198Casi estoy persuadiéndolos. Yo estoy… [El Hermano Branham empieza a tocar sobre el púlpito—Ed.] La Palabra está del lado afuera tocando, procurando entrar. “He aquí yo estoy a la puerta y llamo; si alguno abre y entra, me deja entrar, Yo cenaré con Él, y Él conmigo”. ¿No quiere venir? Acérquese y párese aquí. Fíjese, la Palabra ha sido predicada y se ha probado que Cristo se levantó de los muertos, Él está haciendo lo que dijo que haría. No unido a las organizaciones o denominaciones para meterlo a Ud. en algo, esa es su elección. Yo quiero que Ud. acepte a Cristo ahora.

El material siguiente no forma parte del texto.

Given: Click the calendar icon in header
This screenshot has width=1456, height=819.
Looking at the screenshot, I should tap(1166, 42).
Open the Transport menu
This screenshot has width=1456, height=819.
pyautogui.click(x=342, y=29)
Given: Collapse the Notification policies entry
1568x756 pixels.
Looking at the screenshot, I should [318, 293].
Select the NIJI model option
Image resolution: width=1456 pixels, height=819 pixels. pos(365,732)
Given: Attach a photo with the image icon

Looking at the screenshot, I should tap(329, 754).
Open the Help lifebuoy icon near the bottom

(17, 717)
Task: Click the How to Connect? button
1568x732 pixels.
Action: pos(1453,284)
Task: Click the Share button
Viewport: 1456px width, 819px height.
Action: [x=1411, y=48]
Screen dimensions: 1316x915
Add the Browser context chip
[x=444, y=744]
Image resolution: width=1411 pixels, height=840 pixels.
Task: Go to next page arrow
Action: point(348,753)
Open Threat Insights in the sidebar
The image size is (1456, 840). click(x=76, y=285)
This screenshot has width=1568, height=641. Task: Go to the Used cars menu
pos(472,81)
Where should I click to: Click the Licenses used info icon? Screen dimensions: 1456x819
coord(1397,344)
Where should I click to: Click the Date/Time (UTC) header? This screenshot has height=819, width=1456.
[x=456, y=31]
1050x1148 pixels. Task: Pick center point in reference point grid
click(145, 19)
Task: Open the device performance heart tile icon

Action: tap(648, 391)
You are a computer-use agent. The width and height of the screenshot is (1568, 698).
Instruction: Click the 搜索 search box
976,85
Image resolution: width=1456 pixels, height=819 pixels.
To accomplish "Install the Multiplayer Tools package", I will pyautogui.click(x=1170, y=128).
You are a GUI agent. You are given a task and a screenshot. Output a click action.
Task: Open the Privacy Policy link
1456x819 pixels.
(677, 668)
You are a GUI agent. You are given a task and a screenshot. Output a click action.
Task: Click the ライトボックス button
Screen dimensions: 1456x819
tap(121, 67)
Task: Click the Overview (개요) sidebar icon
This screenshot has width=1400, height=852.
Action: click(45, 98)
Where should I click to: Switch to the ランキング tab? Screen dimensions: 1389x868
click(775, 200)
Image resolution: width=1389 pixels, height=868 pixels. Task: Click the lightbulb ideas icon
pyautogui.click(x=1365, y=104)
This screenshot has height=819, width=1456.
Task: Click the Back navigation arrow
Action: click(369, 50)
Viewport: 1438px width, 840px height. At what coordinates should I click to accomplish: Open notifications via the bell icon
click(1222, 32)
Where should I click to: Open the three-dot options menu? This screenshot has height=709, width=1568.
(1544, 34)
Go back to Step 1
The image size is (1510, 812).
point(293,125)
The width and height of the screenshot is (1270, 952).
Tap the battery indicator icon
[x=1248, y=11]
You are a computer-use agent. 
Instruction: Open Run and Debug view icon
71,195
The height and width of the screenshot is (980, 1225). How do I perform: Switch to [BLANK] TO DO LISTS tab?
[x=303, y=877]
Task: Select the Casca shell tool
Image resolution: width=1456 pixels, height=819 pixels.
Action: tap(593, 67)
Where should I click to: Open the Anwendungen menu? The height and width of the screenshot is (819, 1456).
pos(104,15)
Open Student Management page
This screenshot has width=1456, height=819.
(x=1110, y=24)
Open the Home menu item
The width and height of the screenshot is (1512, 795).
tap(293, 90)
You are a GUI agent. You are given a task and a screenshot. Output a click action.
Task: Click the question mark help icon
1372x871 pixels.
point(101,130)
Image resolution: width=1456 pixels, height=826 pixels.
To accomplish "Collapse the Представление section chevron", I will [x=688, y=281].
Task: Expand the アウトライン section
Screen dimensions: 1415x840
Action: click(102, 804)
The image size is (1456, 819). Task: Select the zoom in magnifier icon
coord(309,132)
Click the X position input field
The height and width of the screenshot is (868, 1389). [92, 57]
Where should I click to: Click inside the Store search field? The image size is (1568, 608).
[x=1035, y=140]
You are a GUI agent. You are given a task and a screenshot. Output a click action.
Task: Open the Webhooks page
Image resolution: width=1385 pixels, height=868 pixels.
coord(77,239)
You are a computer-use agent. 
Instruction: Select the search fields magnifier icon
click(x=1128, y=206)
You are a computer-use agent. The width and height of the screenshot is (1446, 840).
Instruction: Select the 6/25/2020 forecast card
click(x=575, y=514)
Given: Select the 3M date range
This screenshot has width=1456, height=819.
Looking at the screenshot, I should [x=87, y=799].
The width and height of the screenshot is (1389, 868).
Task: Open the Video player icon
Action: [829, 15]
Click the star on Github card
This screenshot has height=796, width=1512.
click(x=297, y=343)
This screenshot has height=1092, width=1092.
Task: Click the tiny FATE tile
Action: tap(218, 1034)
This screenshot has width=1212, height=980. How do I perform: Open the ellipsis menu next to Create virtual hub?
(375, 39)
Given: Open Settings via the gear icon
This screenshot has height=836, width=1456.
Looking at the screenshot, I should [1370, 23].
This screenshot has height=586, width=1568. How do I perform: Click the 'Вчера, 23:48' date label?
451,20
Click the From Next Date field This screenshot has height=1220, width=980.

199Venga, ¿no lo hará? ¿Hay otro? ¿Hay…? Dios le bendiga. Eso es correcto, tráiganlo hasta acá.
200Hermanos, ¿querrán Uds. caminar hasta acá? Estos serán miembros de sus iglesias, vengan acá.
201Que alguien más venga. Aquí en la Presencia de Cristo, puedo sentir el Espíritu llamando en mi corazón. Si está haciendo eso en mi corazón, seguramente hay alguien allá afuera que debería venir. ¿Hay algún descarriado allá afuera que debiera pasar? Venga y párese aquí. ¿Querrá hacerlo alguno de Uds.? Descarriado, ¿quiere pasar? Así es. Dios le bendiga. Venga. Eso es, venga pues. Ciertamente. Así es. Sea un verdadero hombre y una verdadera dama. Dios la hizo a Ud. una dama y a Ud. un caballero. Eso es virtud. Eso es fuerza. Venga ahora, ¿no lo hará? Venga y párese aquí. Correcto. Dios lo quiere a Ud. en Su Presencia Divina. Recuerde, el mismo…
202¿Por quién juzgará Dios al mundo? Por Jesucristo. ¿Quién fue que prometió hacer esto en los últimos días, para revelarse a Sí Mismo? Jesucristo. No soy yo. Es Cristo. Cristo es el que está aquí revelándose a Sí Mismo. Humildad, como Él fue; saliendo de la nada como lo hizo Él, viniendo a nosotros, como Él lo ha hecho. Él es Dios.
203Ahora, cada uno de Uds. ministros reúnanse alrededor de estas personas, rápidamente, métanse entre ellos aquí, párense alrededor de ellos. Vamos a orar por ellos.
204¿Desea alguien más unirse a esta oración? Un momento. Muy bien.
205Estos serán miembros de sus iglesias, amigos. Esto será… Uds., Uds. tendrán que encargarse de ellos de ahora en adelante. Ellos han visto al Señor Jesús en el Poder de Su resurrección. Ellos están aquí para hacerse miembros de sus iglesias. Bautícenlos en el bautismo cristiano, acéptenlos en su compañerismo. Ellos son de Uds., de ahora en adelante. Uds. son los encargados de la posada.
206Inclinemos todos nuestros rostros. Todos, cristianos allá, que son sinceros, ofrezcan una oración por estas personas.
207Y si estos ministros desean llevarlos al cuarto donde pueden instruirlos mejor, no hay problema.
208Padre Celestial, estos son los resultados de la reunión. Aquí vienen pecadores, quince o veinte de ellos reunidos alrededor del altar, deseando entregarte sus corazones. Padre, yo Te ruego que los recibas en el Nombre de Cristo Jesús el Señor. Ruego que los reciba y les des Vida Eterna. Señor, ellos son Tu herencia.
209Toda persona aquí, que esté enferma, pongan sus manos los unos sobre los otros. Alcáncelos, póngale sus manos y comiencen a orar los unos por los otros. Pongan sus manos los unos sobre los otros y empiecen a orar los unos por los otros.
210Ministros, pongan sus manos sobre estas personas aquí. Eso es. Hay poder, gloria y bendiciones sobre nosotros, y satanás está derrotado en la Presencia de Cristo.